EXERCISE DETAILS:
Go through the records and filter out every line lacking the word "will"; copy the lines that remain.

RECORD SET:

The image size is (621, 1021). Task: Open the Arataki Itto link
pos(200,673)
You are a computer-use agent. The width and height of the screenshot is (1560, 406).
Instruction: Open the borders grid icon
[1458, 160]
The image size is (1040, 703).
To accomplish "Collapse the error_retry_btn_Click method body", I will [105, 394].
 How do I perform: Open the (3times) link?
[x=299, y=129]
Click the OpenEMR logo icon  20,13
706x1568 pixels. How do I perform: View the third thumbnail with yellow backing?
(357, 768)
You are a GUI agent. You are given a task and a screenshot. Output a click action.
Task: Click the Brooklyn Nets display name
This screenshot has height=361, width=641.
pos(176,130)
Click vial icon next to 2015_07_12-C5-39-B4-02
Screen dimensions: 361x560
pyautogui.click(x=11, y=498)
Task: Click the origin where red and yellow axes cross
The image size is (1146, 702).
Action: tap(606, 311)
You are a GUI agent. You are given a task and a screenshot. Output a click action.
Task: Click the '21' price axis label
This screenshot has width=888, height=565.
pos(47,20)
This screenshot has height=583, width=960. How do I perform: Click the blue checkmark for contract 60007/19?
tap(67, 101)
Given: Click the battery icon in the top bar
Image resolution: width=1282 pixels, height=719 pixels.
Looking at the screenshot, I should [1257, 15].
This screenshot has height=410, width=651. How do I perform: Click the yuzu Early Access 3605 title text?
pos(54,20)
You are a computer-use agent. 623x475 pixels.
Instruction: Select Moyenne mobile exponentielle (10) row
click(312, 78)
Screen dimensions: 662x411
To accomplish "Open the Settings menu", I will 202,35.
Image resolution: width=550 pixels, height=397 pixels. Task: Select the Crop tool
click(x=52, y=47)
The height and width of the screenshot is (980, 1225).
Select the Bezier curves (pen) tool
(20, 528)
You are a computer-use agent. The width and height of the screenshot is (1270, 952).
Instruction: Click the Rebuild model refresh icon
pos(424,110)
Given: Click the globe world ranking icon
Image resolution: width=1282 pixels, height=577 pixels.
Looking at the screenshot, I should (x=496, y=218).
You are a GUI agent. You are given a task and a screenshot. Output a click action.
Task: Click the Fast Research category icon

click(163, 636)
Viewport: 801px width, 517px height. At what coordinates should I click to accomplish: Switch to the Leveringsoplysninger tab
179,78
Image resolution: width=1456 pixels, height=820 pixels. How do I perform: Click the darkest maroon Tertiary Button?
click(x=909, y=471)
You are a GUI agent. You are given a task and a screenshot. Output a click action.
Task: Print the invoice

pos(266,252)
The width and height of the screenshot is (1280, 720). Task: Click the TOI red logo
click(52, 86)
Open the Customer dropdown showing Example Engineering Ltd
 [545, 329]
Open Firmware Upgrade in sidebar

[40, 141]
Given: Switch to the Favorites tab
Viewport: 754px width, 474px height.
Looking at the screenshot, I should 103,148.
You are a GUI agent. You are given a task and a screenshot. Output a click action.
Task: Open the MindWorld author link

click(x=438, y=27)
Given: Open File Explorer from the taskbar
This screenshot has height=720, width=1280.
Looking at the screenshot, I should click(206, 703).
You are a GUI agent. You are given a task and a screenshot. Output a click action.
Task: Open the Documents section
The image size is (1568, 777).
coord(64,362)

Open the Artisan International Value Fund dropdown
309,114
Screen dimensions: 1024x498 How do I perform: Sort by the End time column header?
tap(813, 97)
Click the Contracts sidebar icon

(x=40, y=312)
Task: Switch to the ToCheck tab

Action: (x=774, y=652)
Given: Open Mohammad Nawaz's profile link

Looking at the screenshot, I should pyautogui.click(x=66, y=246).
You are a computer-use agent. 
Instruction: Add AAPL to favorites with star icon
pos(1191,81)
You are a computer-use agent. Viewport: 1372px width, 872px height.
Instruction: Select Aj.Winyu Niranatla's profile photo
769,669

RESPONSE:
To accomplish "Collapse the error_retry_btn_Click method body", I will [105, 394].
To accomplish "Open the Settings menu", I will 202,35.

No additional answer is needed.